Learn how to bend, not break, in the winds of change
Impermanence is a principle of harmony. When we don’t struggle against it, we are in harmony with reality. — Pema Chödrön
Open to lifeSource: Photo by Artem Beliaikin from Pexels
Change is a difficult, but inevitable, part of life. Some of us are naturally more comfortable with change than others. In fact, research shows that openness to change is a core personality feature , which appears to be somewhat stable and at least partially inherited. But we all struggle to adapt sometimes, regardless of personality. For example, we all feel threatened by loss and get stressed by major changes, like a move or job change. Luckily, we all can build our capacity to accept change with grace using complementary wisdom from Buddhism and modern psychology.
The Buddhist teaching of impermanence asserts that all of conditioned existence is “transient, evanescent, inconstant.” That is, nothing lasts; all that exists is impermanent. This teaching offers a perspective from which to understand change and a guiding principle for how we can respond. It teaches that nothing can be grasped or held onto; that there is nothing to gain but suffering when we fight the inevitability of change.
This may initially strike us as sad or difficult to accept: how can we simply let go of the security of things we have worked for, the people and things we love? But we needn’t view it negatively. In fact, accepting this teaching is quite liberating. Acknowledging the transience of all things actually makes life all the more poignant. It makes the things we have and love more precious, as we know they won’t last.
Furthermore, the inevitable loss of what we love becomes not just sad, but also beautiful. Beautiful because we appreciate the fleeting, lovely gifts we have been given in this life. Like the brief but vibrant blossoming of a magnolia or chokecherry tree in spring, we anticipate and then pause to enjoy the beauty and fragrance each year. We accept this evanescent pleasure without trying to alter the course of nature. With intention, we can bring this same spirit to the other changes in our lives.
In sum, the teaching of impermanence can help us appreciate life just as it is. We learn not to fight against the tide, but to surf the wave of change, with openness to the unknown of what’s next. Theoretically, to achieve total openness is to live in the flow of the universe, and to know complete freedom from suffering.
Although total openness is an aspirational (rather than practical) goal, building a mindset of openness confers a variety of benefits. For example, people high in the trait of openness possess strong adaptive problem-solving strategies, higher than average levels of well-being, and more positive, loving relationships. Though research suggests personality traits are relatively stable, at least some personality characteristics can be changed with intervention. Therefore, it may be possible to cultivate openness and use the wisdom of impermanence to suffer less and live more fully in the face of change. To begin this process, give the following strategies a try:
1. Switch up your routine. Train yourself to adapt more readily to change by inviting changes into your life. For example, take a new route to work, take a class, travel, get to know a new person, or try a new cuisine.

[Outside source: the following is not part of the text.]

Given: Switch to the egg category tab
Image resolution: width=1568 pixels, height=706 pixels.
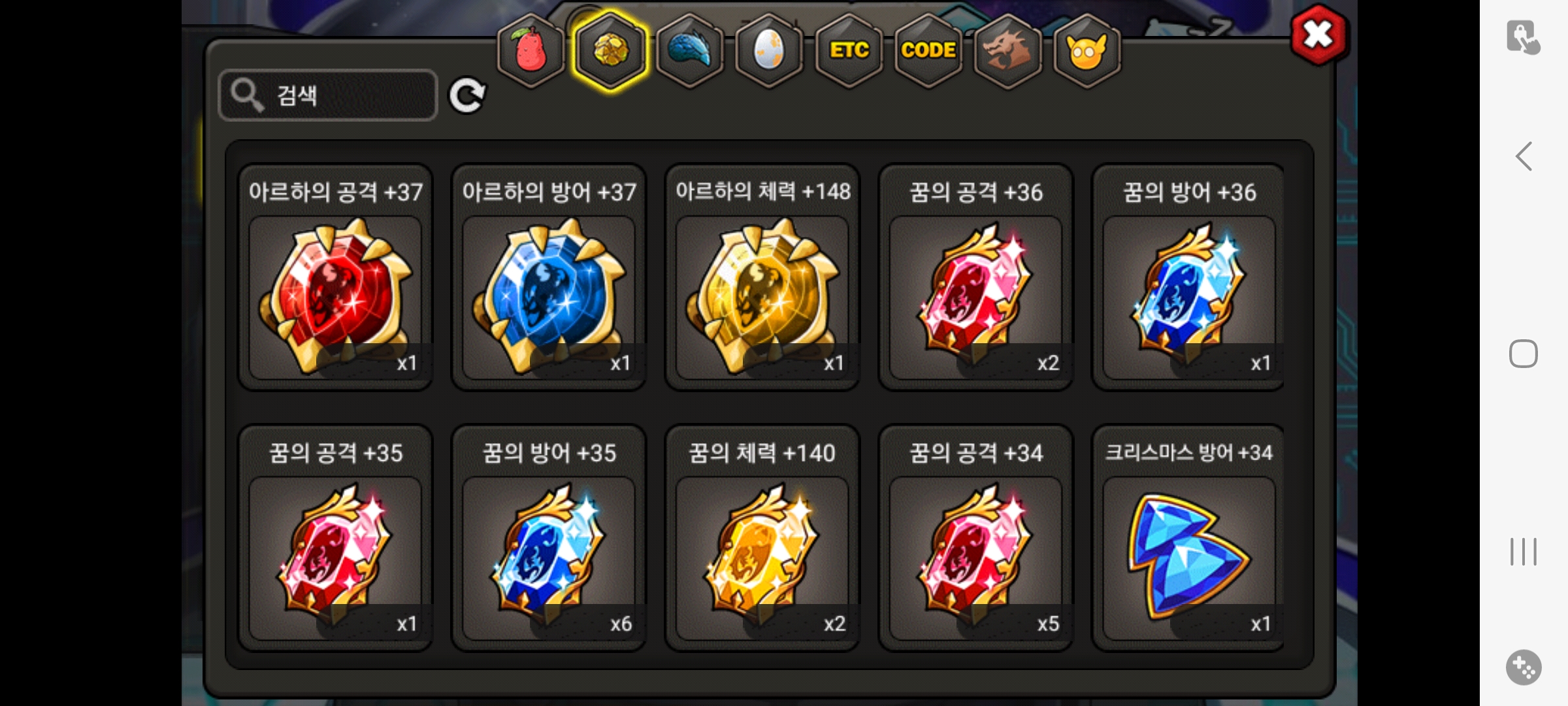Looking at the screenshot, I should pos(769,50).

2. Give thanks for gifts that came in unwelcome packages. Pause and think through some of the unexpected and unwelcome twists on your life’s path and how they turned out to be blessings in the end. For example, maybe you would not have met your partner had your heart not been broken by someone else. Offer appreciation for these unexpected gifts.
3. Cultivate curiosity by living in the grey area. Anytime you assess a situation as black/white or right/wrong, challenge yourself to acknowledge the nuance and the grey area. Notice the habit of making automatic judgments and try instead to contemplate the more complicated, messy reality of life by being curious and open to new ideas and perspectives. For example, try to “walk in the shoes” of someone with whom you have conflict, recognizing that his/her behavior and feelings have reason based in his/her perspective of the world.
4. Meditate on impermanence. For example, you can meditate on the inevitability of death. While this may sound morbid, the practice is widespread among Buddhists and can be quite freeing. The truth is that we all will die. Accepting that reality reduces fear and enables us to live more fully and with greater appreciation for life.